Rachel is a passionate plantsperson, YouTuber and author living in Ireland. She grows a wide range of hardy subtropical and tropical plants.

There's no need to throw away your begonias in winter. Instead, save the tubers to plant again in spring! It's easy and will reward you with even more flowers.

There's no need to throw away your begonias in winter. Instead, save the tubers to plant again in spring! It's easy and will reward you with even more flowers.

Don't Toss Your Begonias in Winter!

Tuberous begonias are typically grown in pots or hanging baskets and make colorful displays all summer long. Many people discard these begonias in winter and buy new tubers to pot up again the following spring (they're readily available in packets in garden centers in spring), but there's no need to toss perfectly good begonias!
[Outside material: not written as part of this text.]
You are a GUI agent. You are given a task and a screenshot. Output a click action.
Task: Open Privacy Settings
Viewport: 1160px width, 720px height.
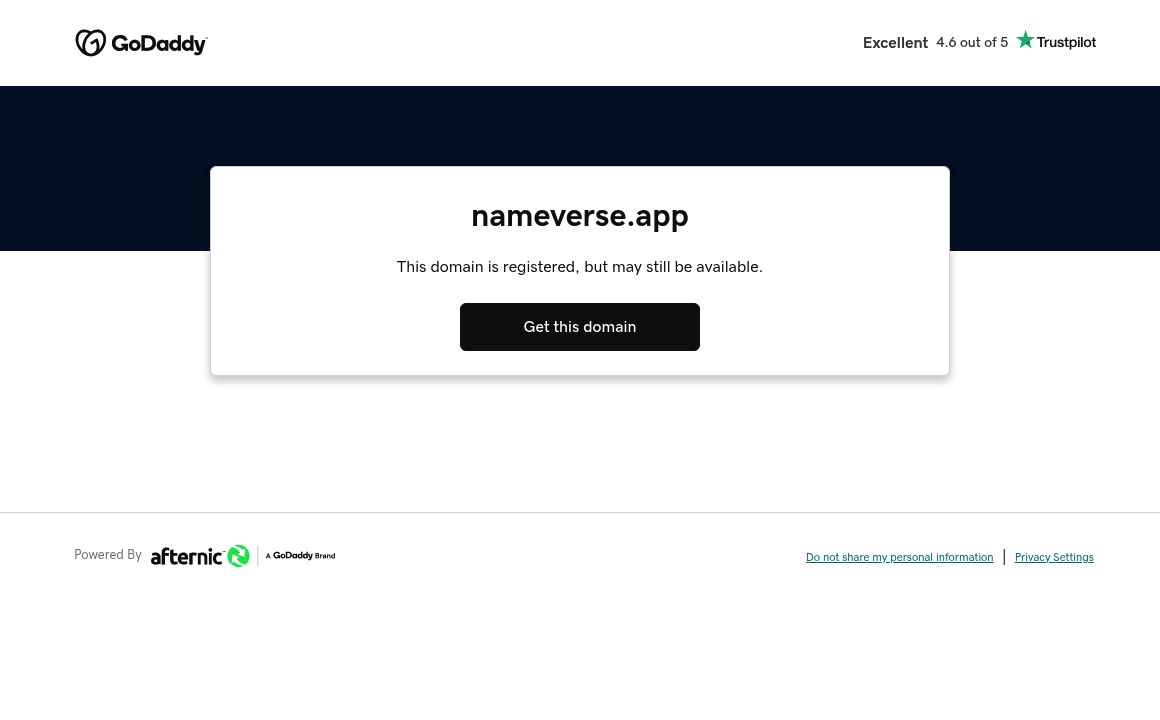[x=1054, y=557]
It's very easy to overwinter tuberous begonias, and if you do so, you should have larger plants with even more flowers next spring.

An Easy Guide to Overwintering Begonias

The first thing to understand about your begonia is that it's a tender perennial. That means it can survive indefinitely in a frost-free environment, but frost will kill it in temperate climates like mine. Your tubers need to be lifted before the first frosts, so that means usually October.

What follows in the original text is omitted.